Flaky tests are usually caused by timing issues, unstable locators, dynamic elements, or test environment problems. Playwright handles flaky tests by using built-in auto-waits, reliable locator strategies, retries, proper test isolation, and strong debugging tools.
- Use Playwright Auto-Waits
Playwright automatically waits for elements to be visible, enabled, and ready before interacting, which removes most timing-related failures.
await page.click('#submitBtn'); // waits automatically
- Use Reliable Locators
Avoid XPath when possible and use Playwright’s recommended locators:
await page.getByRole('button', { name: 'Login' }).click();
- Enable Retries for CI
Retries help avoid temporary environment or network issues.
retries: 2
- Ensure Test Isolation
Use fresh browser contexts so no test data is shared.
- Use Tracing & Debugging
Playwright trace viewer helps analyze flaky failures visually.
trace: 'on-first-retry'
- Avoid Hard Waits
Never use waitForTimeout() unless absolutely necessary.
3. How do you generate reports?
Playwright provides built-in reporting features that generate detailed HTML reports automatically after test execution. These reports include test results, screenshots, videos, traces, and failure logs, making debugging easy. When you run tests:
npx playwright test
Playwright automatically generates an HTML report.
To view it:
npx playwright show-report
This opens an interactive report in your browser showing:
- Passed / Failed tests
- Error logs
- Screenshots & videos
- Trace viewer
Section 4 — Scenario Based Questions
1. How do you handle waits?
Playwright uses a smart auto-wait mechanism that automatically waits for elements to be visible, enabled, and ready before performing any action. Because of this, most manual waits are not required, which makes tests faster and more stable
- Rely on Auto-Waits
Playwright automatically waits for actions like click, fill, and navigation.

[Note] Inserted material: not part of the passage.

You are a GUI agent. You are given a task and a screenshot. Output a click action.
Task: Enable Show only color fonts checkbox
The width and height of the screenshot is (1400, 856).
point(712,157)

await page.click('#loginBtn'); // waits automatically
- Use Explicit Waits When Needed
For dynamic content or API responses:
await page.waitForSelector('#dashboard');
- Wait for Network Calls
await page.waitForResponse(res => res.url().includes('/login') && res.status() === 200);
- Avoid Hard Waits
Never use:
await page.waitForTimeout(5000);
2. How do you debug failures?
Playwright provides powerful built-in debugging tools like trace viewer, screenshots, videos, logs, and headed mode which make analyzing failures easy and fast.
- Use Trace Viewer
Trace captures every step of the test including DOM snapshots, network calls, and screenshots.
use: {
trace: 'on-first-retry'
}
Open trace:
npx playwright show-trace trace.zip
This allows you to visually replay the test and see exactly where it failed.
- Use Screenshots & Videos
use: {
screenshot: 'only-on-failure',
video: 'retain-on-failure'
}
You get visual proof of what happened during failure.
- Run in Headed Mode
npx playwright test --headed
Lets you watch the browser actions live.
- Use Debug Mode
npx playwright test --debug
This opens Playwright Inspector and pauses execution.

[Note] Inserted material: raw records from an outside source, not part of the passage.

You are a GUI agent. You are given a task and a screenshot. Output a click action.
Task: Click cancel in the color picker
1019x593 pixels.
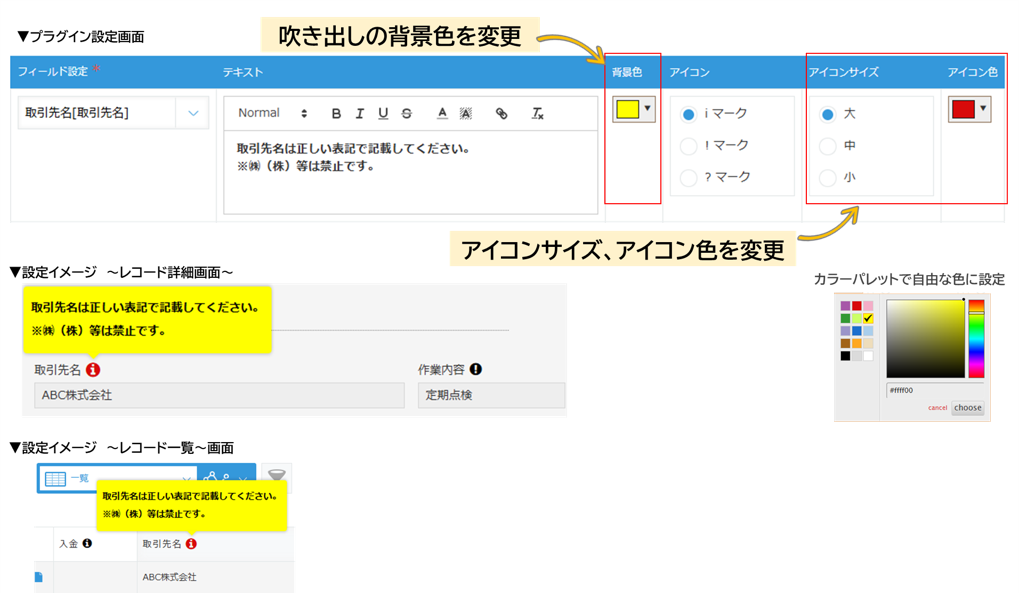tap(937, 408)
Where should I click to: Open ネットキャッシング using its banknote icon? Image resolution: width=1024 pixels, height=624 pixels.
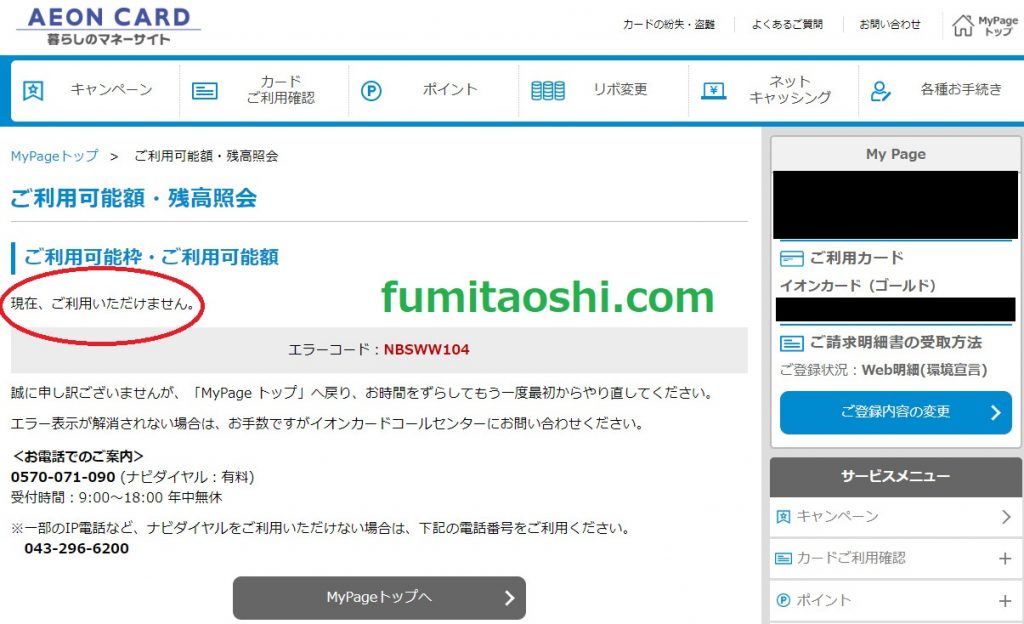click(x=714, y=90)
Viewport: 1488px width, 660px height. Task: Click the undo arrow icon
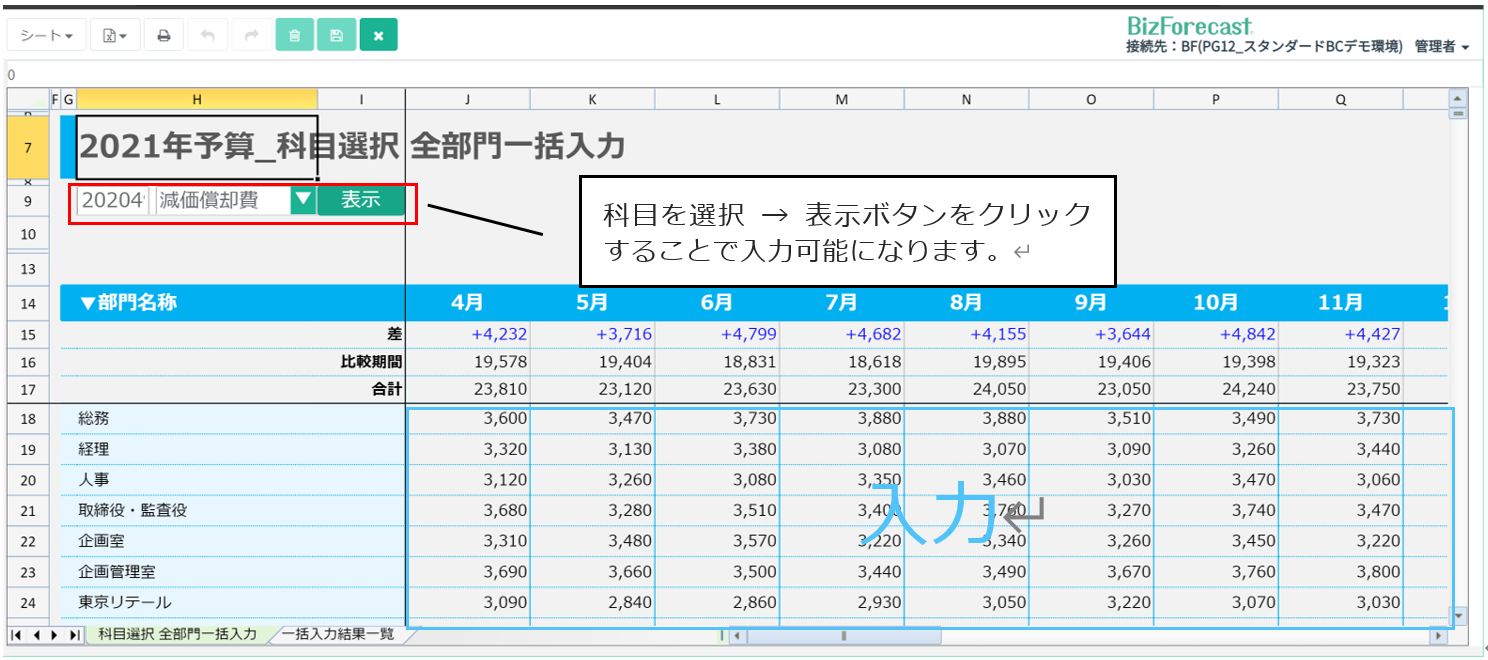pos(208,36)
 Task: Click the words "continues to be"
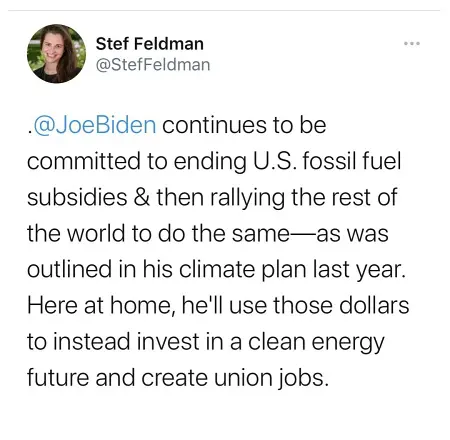click(244, 125)
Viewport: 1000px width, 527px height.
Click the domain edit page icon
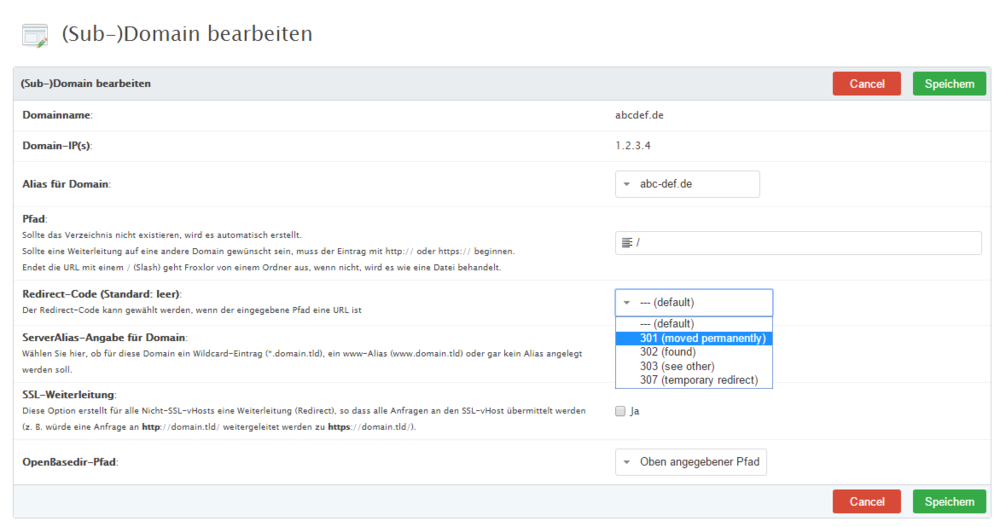click(35, 35)
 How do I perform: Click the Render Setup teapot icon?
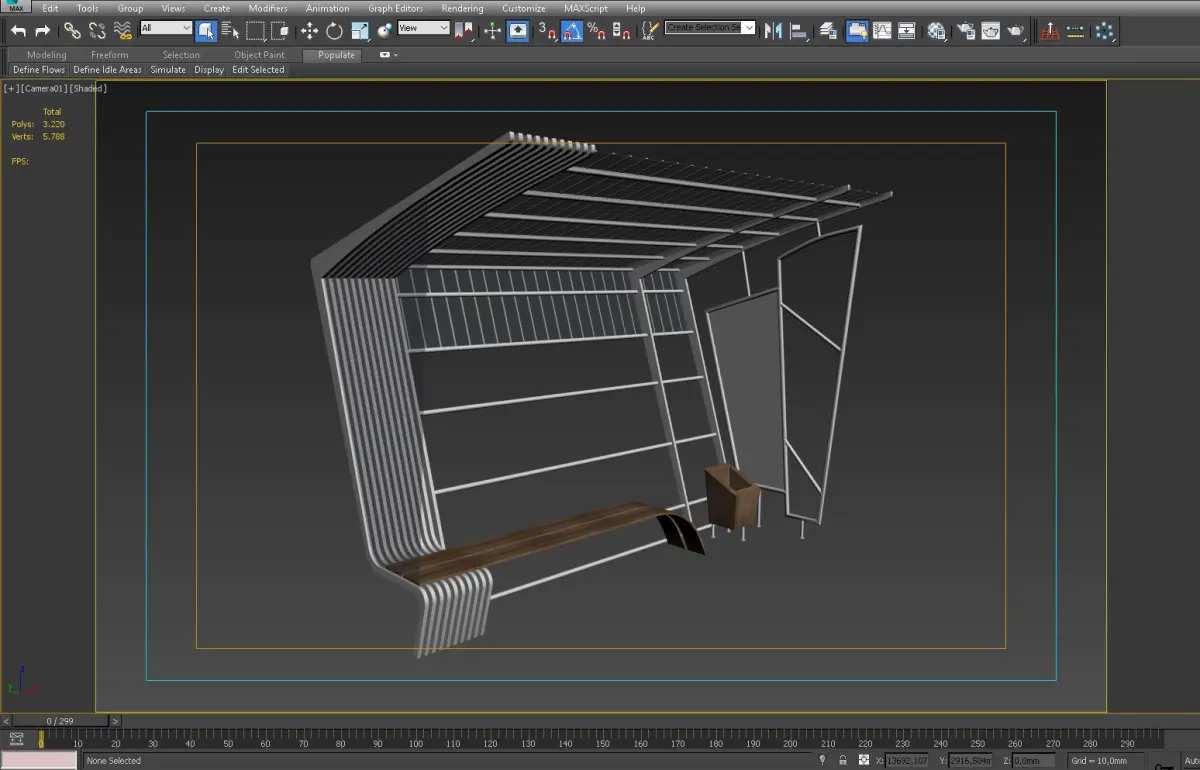click(965, 31)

- Check Logs & Network Calls
page.on('console', msg => console.log(msg.text()));
Helps debug frontend errors.
3. Your Playwright tests are passing locally but failing randomly in CI. How would you handle this?
First, we need to check whether the failures are due to timing or environment differences between local and CI. Enable retries and Playwright tracing in CI to capture detailed execution steps.

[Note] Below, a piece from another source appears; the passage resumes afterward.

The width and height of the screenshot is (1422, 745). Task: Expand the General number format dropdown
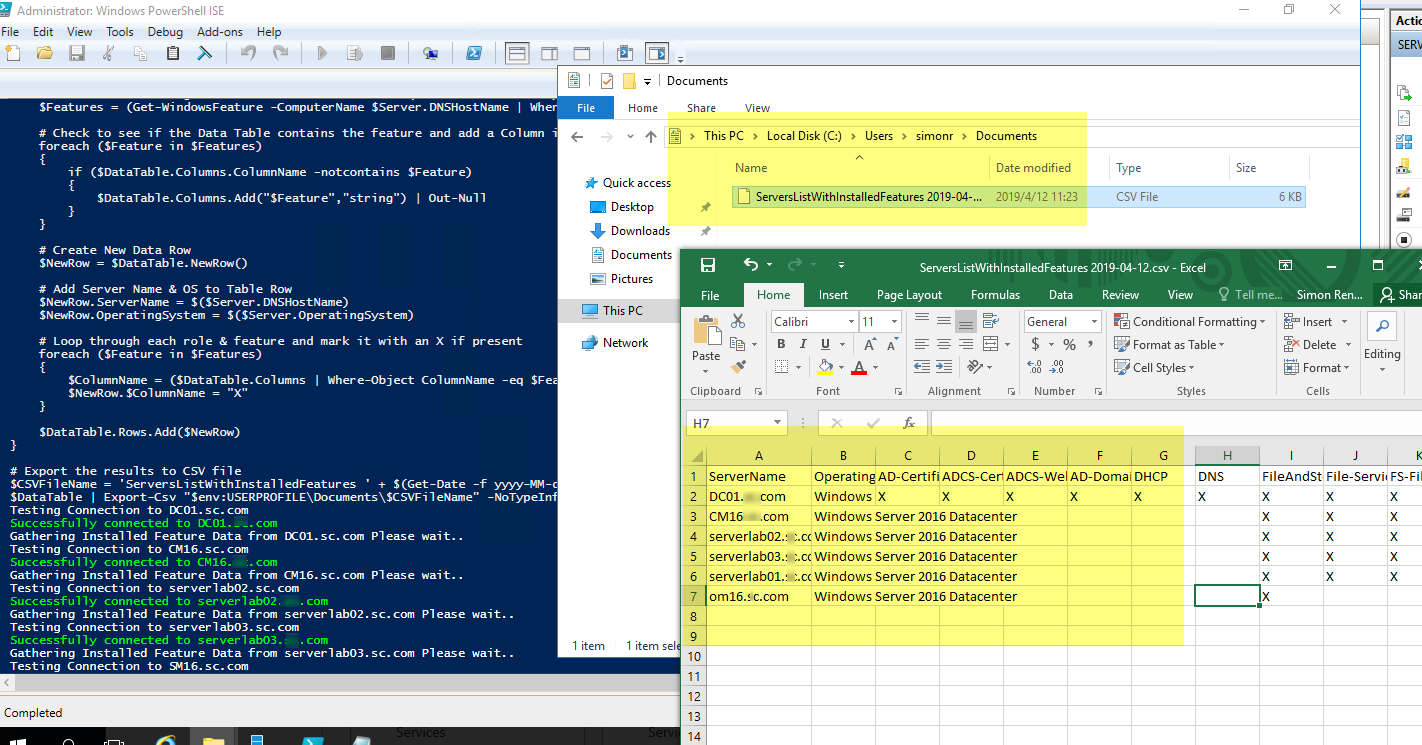click(1094, 322)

- Run tests in headless mode locally to match CI behavior
- Check network and API dependencies
- Replace any hard waits with proper auto-waits or explicit waits
- Use stable locators instead of dynamic XPath
- Review trace files and videos from CI failures
If needed, increase timeouts for slower CI environments and make sure tests are fully isolated using browser contexts.
Preparing these Playwright interview questions will help you crack automation interviews and confidently explain your Playwright framework and project experience.